**Given records**.

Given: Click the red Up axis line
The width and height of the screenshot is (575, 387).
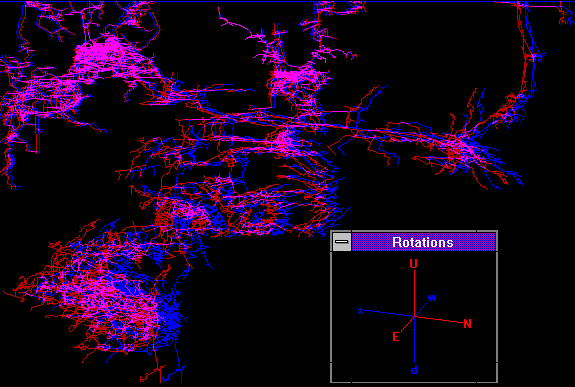Looking at the screenshot, I should pyautogui.click(x=415, y=293).
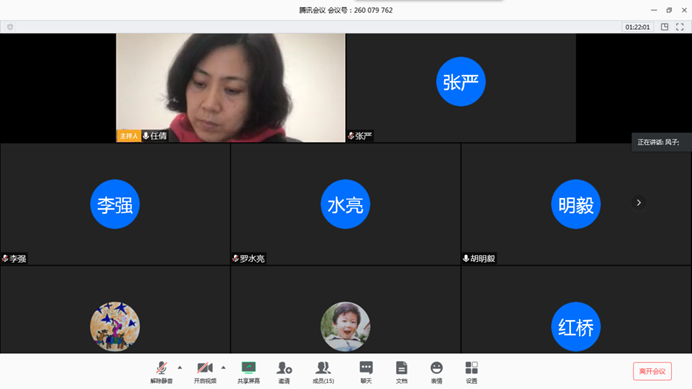Turn on video with the camera icon
Viewport: 692px width, 389px height.
pos(205,372)
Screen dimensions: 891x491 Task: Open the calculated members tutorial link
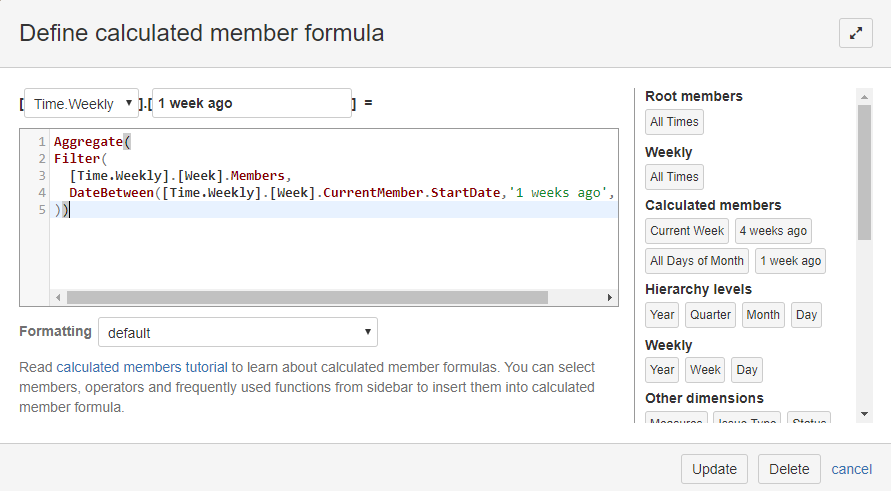click(x=141, y=367)
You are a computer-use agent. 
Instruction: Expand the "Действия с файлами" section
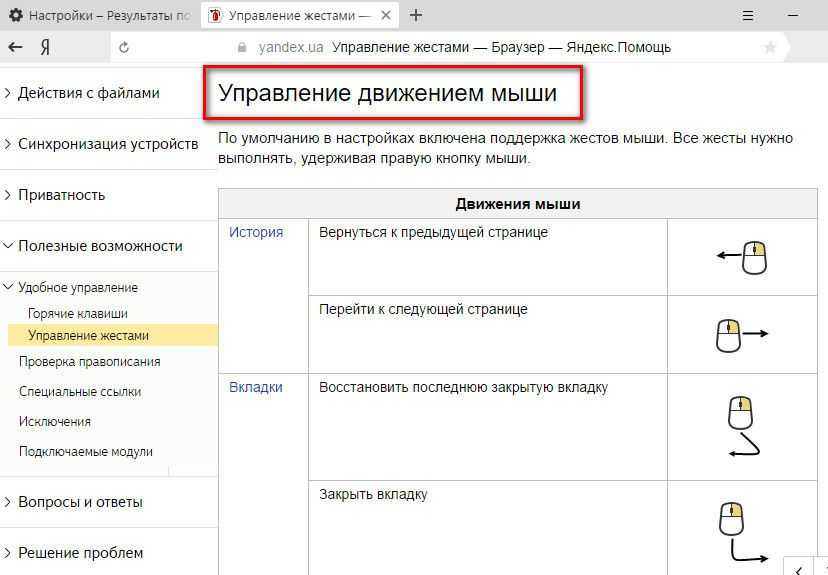pos(88,93)
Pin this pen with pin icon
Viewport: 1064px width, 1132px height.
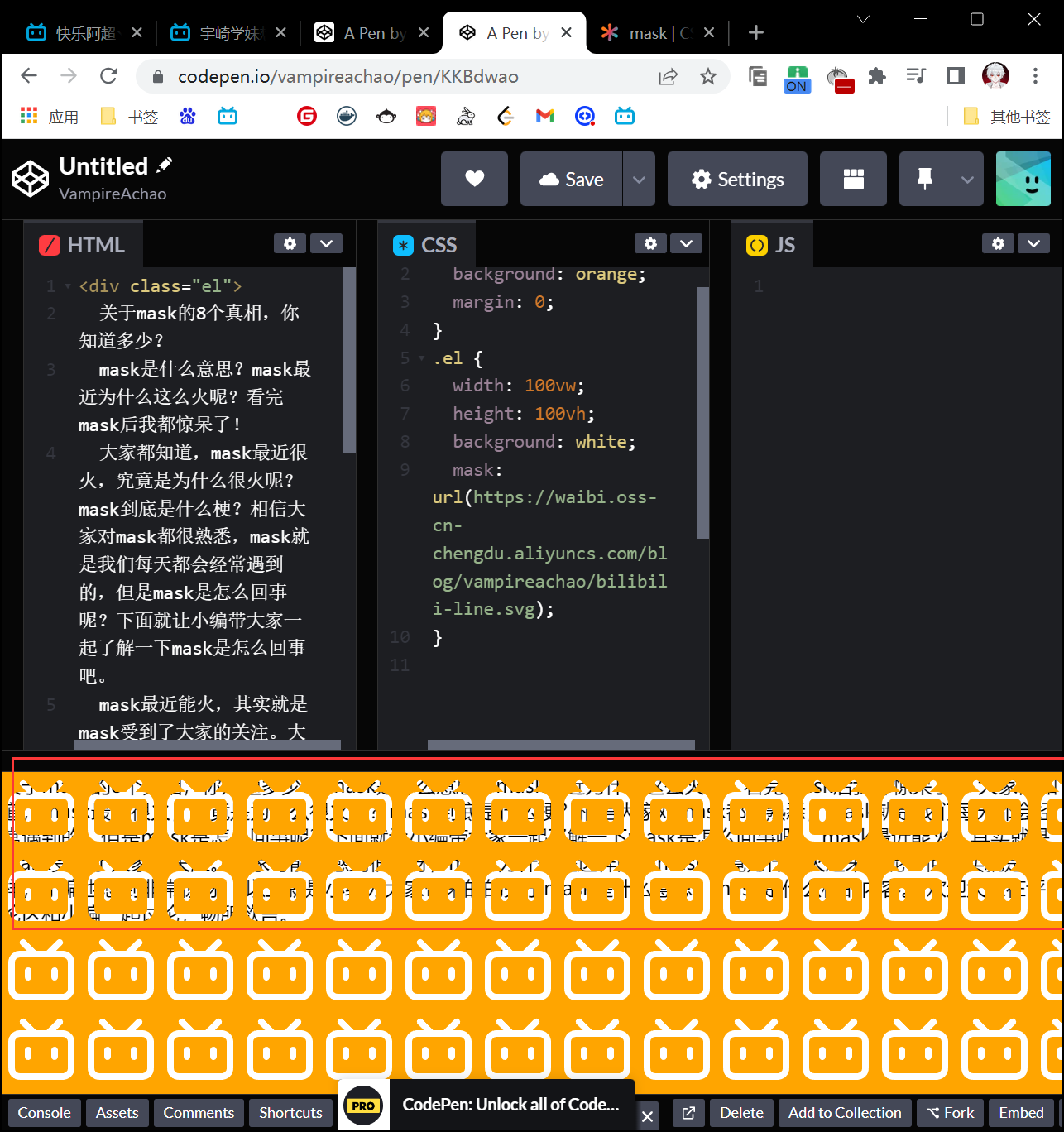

**Task prompt**.
Would you please repeat the entries above verbatim, excluding each picture?

**Task result**.
Given: Click the red Up axis line
The width and height of the screenshot is (575, 387).
Looking at the screenshot, I should pyautogui.click(x=415, y=293).
Turn on video with the camera icon
Viewport: 692px width, 389px height.
pos(205,372)
Screen dimensions: 891x491 Task: Open the calculated members tutorial link
click(x=141, y=367)
You are a computer-use agent. 
Instruction: Expand the "Действия с файлами" section
pos(88,93)
Pin this pen with pin icon
Viewport: 1064px width, 1132px height.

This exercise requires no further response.